Thinking about the CATS Writing Portfolio and the ACT

At last week's CATS Task Force meeting there was a suggestion that Kentucky - being the only state to use writing portfolios in its state assessment - is surely out-of-step with other, more enlightened states.

After all, if writing portfolios were such a good idea, everybody would want them. Right?

Supposedly to fix this problem, those who want to discontinue the problematic CATS suggest substituting the ACT, with its over-advertized benchmarks.

But lo and behold, Kentucky is one of just five states that requires the ACT for all high school juniors.

I'm just sayin' ...

1 comment:

Richard Innes said...

In education, trends can be important.

In the case of portfolios, the trend is a decline in the number of states using them for accountability, so now only Kentucky is left.

In the case of testing all students with the ACT, the trend of states using the assessment is increasing. One-hundred percent ACT testing started at the beginning of the decade with Illinois and Colorado. Now, more states, including Kentucky, have been added. No state has dropped 100 percent ACT testing after adopting it.

It was reported at CATS Assessment and Accountability Task Force Meeting 5 that an overwhelming majority of respondents to the call for public comment believe that having portfolios in accountability stifles good writing instruction. During the meeting, KEA President Sharron Oxendine echoed that sentiment and confirmed the number of 69 percent who are against portfolios in accountability. Oxendine’s comments were based on a survey of union members several years ago. In fact, the union is officially opposed to keeping the portfolios in accountability. You missed mentioning all of that in your blog item about the meeting (http://theprincipal.blogspot.com/2008/10/cats-task-force-divided-over-writing.html).

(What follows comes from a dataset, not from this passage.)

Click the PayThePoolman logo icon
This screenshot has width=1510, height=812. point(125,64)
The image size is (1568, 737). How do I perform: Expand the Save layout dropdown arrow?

By the way, I would love to know why the data on NAEP writing that task force member Steve Stevens requested at meeting 2 was never presented. When, after 15 years of an intense writing effort, Kentucky only statistically outperformed just five states among the 45 that participated in 2007, clearly some strong questions need to be asked about how well portfolios are really working. Since this obviously pertinent data was ignored for three meetings, one has to wonder why.